Lauren Sugerman, who co-founded Chicago Women in Trades (CWIT), received the Mother Jones Award for her pioneering work in establishing an organization that encouraged women to enter into the higher-paid, challenging trades, supported and advocated for them, and brought legal pressure to encourage more equitable hiring practices.
Katie Jordan was the first African-American tailor fitter at Lytton’s Department Store in Chicago. She is a lifelong union activist and organizer of the Amalgamated Clothing Workers and later in Workers United. She is President of the Coalition of Labor Union Women, Chicago Chapter.
Sharon Williams was a Congress Hotel Worker and loyal member of UNITE HERE Local 1 who acted as a leader during the Congress Hotel strike.
Alice J. Dan is a leader in fostering equality for women in the sciences. She was the founding director of the Center for Research on Women and Gender at the University of Illinois at Chicago.
Reverend Addie L. Wyatt was the first female president of a local chapter of the United Packinghouse Workers of America. She was a civil rights activist and co-founder of the Coalition of Black Trade Unionists and of the Coalition of Labor Union Women. She was an early supporter of the National Organization for Women and served on the President’s Commission on the Status of Women.
Yolanda “Bobby” Hall, was a lifetime activist committed to the union movement. She was the first woman hired for the tool room at Bendix Aviation during WWII and became president of Local 330 of the United Auto Workers. After WWII she taught preventive medicine at Rush Medical College as an assistant professor. She founded the Women and Labor History Project in 1995, and remained active in supporting the Lincoln Brigade.
Historian Rima Lunin Schultz is one of the two editors of Women Building Chicago 1790-1990: A Biographical Dictionary, a 10-year-project of the Chicago Area Women’s History Council, which has served as an important resource to WWHP. Schultz has also authored or edited several other books, primarily about the immigrant experience in Chicago.

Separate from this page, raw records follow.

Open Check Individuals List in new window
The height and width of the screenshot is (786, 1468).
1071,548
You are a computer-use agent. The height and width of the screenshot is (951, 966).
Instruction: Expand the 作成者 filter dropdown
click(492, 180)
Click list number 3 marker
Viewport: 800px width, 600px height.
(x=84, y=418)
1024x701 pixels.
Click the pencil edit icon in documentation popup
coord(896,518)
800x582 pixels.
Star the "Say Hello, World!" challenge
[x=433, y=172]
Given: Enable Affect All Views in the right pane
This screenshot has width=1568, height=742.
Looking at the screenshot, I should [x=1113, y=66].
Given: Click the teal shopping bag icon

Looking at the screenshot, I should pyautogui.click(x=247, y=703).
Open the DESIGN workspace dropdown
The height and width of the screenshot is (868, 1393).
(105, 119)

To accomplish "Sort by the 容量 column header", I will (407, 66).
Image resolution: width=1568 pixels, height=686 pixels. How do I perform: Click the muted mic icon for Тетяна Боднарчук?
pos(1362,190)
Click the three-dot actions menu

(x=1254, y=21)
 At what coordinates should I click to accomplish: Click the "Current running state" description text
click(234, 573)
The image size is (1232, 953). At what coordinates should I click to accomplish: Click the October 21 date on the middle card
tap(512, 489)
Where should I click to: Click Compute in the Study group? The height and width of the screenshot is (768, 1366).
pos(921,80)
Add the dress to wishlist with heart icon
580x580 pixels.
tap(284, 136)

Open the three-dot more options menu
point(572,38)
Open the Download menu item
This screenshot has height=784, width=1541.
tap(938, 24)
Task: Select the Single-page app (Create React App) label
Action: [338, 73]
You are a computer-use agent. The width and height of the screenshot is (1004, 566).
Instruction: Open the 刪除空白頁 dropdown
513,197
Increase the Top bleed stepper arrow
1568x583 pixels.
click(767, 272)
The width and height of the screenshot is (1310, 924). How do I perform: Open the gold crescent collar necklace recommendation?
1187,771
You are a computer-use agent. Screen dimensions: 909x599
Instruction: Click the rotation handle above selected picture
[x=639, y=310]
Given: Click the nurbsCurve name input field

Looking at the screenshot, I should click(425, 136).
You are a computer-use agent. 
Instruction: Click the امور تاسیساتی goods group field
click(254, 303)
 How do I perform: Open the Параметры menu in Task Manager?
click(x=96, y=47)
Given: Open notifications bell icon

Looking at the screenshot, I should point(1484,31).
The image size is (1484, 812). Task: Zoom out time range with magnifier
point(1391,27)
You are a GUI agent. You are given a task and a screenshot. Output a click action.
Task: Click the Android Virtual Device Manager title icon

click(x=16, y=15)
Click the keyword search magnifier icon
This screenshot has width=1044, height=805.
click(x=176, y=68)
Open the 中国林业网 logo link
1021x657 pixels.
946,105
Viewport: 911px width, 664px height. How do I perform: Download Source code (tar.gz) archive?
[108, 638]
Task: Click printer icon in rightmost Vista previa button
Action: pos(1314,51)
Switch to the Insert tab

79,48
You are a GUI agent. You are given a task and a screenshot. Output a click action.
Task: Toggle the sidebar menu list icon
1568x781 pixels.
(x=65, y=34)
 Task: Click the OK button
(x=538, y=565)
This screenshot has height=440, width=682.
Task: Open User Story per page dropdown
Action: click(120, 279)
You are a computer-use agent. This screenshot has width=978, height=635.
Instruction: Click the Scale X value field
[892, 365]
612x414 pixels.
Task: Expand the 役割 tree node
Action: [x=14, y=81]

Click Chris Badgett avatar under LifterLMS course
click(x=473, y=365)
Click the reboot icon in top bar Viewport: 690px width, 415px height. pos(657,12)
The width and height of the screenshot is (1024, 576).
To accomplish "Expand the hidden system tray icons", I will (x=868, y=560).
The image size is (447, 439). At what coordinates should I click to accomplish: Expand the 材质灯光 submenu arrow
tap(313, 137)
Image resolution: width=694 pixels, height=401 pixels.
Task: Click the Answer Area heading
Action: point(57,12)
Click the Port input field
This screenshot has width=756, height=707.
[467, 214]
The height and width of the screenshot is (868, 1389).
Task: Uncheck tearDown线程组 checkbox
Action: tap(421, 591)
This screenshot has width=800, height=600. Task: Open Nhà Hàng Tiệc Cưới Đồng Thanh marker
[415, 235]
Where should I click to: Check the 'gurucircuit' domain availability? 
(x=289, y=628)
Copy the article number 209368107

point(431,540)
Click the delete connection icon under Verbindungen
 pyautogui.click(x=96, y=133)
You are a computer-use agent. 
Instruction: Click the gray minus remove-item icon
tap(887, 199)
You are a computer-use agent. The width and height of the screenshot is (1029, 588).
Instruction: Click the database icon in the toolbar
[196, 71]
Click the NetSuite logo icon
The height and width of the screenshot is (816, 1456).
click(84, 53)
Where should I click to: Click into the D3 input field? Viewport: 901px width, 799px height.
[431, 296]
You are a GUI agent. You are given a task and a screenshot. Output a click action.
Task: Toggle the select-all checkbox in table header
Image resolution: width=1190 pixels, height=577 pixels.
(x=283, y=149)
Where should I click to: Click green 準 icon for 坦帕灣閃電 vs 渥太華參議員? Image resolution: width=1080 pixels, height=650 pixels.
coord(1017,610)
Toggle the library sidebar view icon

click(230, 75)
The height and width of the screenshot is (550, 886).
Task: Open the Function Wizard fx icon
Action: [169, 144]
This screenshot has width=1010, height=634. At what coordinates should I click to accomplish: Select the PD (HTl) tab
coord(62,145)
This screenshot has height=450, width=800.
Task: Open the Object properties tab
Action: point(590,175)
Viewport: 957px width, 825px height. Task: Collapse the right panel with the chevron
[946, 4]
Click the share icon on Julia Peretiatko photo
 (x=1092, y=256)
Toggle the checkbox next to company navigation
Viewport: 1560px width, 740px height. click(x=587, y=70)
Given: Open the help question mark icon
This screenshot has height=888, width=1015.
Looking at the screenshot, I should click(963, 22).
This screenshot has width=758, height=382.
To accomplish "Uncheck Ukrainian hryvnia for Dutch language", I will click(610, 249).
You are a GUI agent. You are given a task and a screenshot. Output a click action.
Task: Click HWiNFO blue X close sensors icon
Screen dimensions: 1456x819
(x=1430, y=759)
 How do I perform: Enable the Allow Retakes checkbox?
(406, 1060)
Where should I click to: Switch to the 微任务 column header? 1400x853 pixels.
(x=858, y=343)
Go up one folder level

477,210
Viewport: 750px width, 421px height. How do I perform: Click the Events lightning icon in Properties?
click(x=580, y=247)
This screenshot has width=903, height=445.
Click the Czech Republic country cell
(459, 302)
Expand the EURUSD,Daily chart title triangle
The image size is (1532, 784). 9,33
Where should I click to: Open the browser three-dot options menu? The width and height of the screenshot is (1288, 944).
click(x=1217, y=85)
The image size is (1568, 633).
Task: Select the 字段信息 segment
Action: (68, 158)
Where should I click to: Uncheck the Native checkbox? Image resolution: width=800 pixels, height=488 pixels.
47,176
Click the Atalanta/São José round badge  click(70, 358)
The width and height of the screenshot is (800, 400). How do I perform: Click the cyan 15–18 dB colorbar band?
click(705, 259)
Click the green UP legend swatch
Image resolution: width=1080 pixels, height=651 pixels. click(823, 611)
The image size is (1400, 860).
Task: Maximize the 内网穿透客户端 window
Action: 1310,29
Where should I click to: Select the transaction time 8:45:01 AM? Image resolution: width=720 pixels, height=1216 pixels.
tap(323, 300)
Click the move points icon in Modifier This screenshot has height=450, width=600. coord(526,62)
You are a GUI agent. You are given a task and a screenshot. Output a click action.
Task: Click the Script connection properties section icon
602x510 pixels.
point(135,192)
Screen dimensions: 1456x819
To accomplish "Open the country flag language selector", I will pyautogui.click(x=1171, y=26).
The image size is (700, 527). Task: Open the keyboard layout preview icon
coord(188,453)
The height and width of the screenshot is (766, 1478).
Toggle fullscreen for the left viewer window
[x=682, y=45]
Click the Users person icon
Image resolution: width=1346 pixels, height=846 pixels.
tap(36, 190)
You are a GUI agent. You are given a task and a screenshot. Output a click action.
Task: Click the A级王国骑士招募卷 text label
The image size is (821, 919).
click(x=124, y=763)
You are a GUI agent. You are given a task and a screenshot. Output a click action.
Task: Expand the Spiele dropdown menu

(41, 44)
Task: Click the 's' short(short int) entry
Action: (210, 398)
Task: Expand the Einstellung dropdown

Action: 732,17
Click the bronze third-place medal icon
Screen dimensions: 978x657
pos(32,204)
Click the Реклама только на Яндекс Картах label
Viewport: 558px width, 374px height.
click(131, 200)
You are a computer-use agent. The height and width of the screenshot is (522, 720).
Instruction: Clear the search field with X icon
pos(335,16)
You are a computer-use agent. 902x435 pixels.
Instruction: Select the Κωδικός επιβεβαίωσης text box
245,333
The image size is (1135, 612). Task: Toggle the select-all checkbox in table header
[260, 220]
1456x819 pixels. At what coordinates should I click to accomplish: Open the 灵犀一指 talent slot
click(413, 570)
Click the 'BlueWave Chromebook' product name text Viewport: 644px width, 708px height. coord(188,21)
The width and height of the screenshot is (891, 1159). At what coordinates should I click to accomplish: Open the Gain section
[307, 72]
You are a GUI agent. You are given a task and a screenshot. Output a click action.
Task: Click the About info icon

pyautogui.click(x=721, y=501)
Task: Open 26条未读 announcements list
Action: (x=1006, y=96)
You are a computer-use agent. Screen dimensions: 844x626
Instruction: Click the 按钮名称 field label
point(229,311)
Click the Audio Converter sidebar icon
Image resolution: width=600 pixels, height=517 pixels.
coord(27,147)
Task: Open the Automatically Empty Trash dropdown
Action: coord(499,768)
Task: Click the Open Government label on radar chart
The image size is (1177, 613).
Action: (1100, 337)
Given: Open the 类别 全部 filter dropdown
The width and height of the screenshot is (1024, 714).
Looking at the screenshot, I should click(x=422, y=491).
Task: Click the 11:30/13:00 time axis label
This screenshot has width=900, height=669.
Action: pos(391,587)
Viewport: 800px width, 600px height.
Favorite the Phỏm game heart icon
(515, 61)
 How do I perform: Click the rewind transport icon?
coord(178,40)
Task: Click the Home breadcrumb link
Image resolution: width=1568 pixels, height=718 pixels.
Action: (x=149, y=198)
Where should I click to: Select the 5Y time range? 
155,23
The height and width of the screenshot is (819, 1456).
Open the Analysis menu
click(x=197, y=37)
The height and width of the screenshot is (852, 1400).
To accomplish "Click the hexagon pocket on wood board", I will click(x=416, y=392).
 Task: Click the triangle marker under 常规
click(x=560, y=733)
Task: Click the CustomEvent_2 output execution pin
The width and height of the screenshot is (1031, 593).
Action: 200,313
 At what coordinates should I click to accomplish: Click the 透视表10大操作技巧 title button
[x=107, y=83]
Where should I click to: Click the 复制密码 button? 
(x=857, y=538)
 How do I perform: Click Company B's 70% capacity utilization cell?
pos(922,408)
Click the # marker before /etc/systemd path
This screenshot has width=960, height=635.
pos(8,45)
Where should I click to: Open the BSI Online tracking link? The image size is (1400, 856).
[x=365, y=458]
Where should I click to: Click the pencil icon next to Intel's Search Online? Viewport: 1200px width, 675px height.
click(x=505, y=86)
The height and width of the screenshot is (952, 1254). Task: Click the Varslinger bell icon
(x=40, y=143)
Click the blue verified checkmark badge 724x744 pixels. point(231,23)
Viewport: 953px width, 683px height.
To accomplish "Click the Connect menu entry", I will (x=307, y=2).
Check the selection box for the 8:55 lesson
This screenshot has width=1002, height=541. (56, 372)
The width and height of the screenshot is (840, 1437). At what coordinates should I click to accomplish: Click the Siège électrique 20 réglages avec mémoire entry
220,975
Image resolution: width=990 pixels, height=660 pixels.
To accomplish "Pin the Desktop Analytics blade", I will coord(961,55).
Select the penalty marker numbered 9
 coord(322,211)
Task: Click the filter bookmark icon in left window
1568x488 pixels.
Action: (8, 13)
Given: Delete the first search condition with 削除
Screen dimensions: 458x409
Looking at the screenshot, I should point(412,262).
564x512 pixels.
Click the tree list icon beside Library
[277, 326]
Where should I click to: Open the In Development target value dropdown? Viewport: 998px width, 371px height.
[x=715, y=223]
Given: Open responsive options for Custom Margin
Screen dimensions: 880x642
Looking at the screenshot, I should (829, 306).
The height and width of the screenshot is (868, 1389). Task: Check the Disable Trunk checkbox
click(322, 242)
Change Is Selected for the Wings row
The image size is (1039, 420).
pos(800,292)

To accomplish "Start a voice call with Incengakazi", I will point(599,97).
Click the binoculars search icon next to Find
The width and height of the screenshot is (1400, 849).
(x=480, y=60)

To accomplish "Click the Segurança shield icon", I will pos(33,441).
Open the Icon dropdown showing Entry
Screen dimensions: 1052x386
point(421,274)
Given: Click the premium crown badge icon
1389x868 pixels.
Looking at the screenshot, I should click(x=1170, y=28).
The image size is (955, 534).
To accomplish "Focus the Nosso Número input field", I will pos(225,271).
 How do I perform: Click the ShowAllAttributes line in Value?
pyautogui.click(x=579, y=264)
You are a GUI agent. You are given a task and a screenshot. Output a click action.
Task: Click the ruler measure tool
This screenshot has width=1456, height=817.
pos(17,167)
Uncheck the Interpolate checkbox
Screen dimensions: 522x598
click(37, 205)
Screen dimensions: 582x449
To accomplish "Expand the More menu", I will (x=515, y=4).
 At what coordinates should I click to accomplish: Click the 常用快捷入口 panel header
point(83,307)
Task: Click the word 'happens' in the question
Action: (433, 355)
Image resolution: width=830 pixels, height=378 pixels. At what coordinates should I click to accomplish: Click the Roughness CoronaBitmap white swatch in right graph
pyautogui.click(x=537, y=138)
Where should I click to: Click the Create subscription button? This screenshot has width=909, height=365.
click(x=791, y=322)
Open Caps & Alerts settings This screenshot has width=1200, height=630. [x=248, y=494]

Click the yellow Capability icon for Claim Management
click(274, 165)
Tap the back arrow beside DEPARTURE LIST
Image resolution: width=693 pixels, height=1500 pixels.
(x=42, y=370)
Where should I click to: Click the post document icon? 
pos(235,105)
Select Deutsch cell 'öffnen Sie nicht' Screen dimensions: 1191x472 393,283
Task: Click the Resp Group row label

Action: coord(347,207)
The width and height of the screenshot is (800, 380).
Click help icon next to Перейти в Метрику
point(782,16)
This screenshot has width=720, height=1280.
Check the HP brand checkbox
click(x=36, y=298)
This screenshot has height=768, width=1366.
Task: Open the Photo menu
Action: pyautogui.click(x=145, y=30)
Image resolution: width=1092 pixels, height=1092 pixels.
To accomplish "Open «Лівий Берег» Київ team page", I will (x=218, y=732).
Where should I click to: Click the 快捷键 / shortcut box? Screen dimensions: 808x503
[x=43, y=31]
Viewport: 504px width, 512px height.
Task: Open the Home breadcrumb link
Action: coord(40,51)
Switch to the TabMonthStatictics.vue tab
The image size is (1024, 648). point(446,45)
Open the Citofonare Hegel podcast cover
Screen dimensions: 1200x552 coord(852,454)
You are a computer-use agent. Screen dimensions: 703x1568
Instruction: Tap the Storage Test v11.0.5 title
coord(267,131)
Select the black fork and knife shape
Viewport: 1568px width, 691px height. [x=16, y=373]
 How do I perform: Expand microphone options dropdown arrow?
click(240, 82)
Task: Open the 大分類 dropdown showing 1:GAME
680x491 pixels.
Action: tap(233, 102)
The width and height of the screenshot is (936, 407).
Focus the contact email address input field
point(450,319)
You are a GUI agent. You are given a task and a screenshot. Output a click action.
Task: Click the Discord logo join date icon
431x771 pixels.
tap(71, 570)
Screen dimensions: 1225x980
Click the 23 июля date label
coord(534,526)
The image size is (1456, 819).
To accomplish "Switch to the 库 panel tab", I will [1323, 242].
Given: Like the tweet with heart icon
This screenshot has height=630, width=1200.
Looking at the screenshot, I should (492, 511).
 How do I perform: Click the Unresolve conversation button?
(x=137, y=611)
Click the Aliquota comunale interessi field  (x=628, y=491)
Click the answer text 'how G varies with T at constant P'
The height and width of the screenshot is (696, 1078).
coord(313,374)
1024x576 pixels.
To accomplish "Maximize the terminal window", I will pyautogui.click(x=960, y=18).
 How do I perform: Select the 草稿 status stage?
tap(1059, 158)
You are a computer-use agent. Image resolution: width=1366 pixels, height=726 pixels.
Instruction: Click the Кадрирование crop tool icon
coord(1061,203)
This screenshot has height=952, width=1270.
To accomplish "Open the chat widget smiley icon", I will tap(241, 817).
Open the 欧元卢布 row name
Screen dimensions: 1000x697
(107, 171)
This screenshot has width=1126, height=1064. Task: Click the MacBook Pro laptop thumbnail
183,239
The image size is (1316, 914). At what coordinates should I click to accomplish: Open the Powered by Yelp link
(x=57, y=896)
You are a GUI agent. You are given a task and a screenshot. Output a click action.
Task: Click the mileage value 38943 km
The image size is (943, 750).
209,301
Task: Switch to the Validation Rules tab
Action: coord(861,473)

Marjorie Stern, teacher, AFT organizer and field representative, played an influential role in establishing the AFT Women’s Rights Committee on which she served as chairwoman from 1971 until 1974. Stern coordinated the task force on union women for the National Organization for Women and represented teachers on national committees of the Coalition of Labor Union Women.
Karen Asuncion was Assistant General Chair of District 141 of the International Association of Machinists and a member of the negotiating committee. As part of a record number of women who joined this union, she collaborated with WLHP in having women in the union write their own stories and record this experience.
Helen Ramirez-Odell, is a school nurse who chairs the Chicago Teachers Union Women’s Rights Committee and helped found the Women and Labor History Project. She represents school nurses in Chicago Teachers Union and is an AFT delegate to the CLUW National Excecutive Board where she chairs the Women’s Health Committee.
1997 Special Oral History Award
Elizabeth “Betty” Balanoff, directed the Labor Oral History Project at Roosevelt University from 1970-1985 during which she conducted and transcribed a series of interviews with both rank and file union members and labor leaders in the Chicago area.
Sandra Ellison was an activist with her union, Office and Professional Employees International Union, Local 28, as well as with the Chicago branch of the Coalition of Labor Union Women.
1996 Special Oral History Award
Mollie West, International Typographical Union and Illinois Labor History Society, and Vicky Starr, United Packinghouse Workers of America and International Brotherhood of Teamsters, two stalwart workers in the labor movement, were offered special birthday recognitions at WLHP’s first gala.